This article analyses the connection between social networks, social interactions and out-of-home leisure activity generation in the context of Japanese society. A multilevel structural equation modelling approach is used to account for the hierarchical structure of the data. At the ego-alter (self-other) level, results suggest the existence of a complementary effect between face to face interaction and ICT contact propensity that becomes a substitution effect given increasing distance between egos and alters. Furthermore, a mediating effect by face to face interaction between ICT contact propensity and distance was observed.

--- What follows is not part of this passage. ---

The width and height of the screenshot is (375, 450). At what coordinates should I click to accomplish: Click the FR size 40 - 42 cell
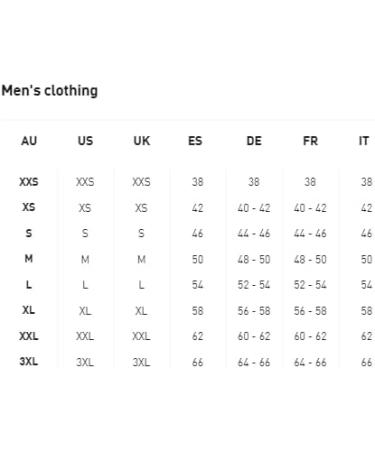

At the ego (self) level, urbanization level, income, network size and club membership were found to have a direct positive effect on leisure propensity and indirectly on ICT contact propensity, while an extraverted personality was positively associated with higher ICT contact propensity.

Keywords

Social networks Leisure activity generation Social interaction Information and communication technologies Multilevel modelling 

Notes

Acknowledgements

This study was supported by JSPS KAKENHI Grant No. 23246091 and The University of Tokyo’s Excellent Graduate Schools (EGS) Support Fund for Young Researchers Grant No. T10027. All spatial data used for the analysis presented in this article were provided by the Center for Spatial Information Science of The University of Tokyo. CSIS joint research No. 479.

Compliance with ethical standards

Conflict of interest

On behalf of all authors, the corresponding author states that there is no conflict of interest.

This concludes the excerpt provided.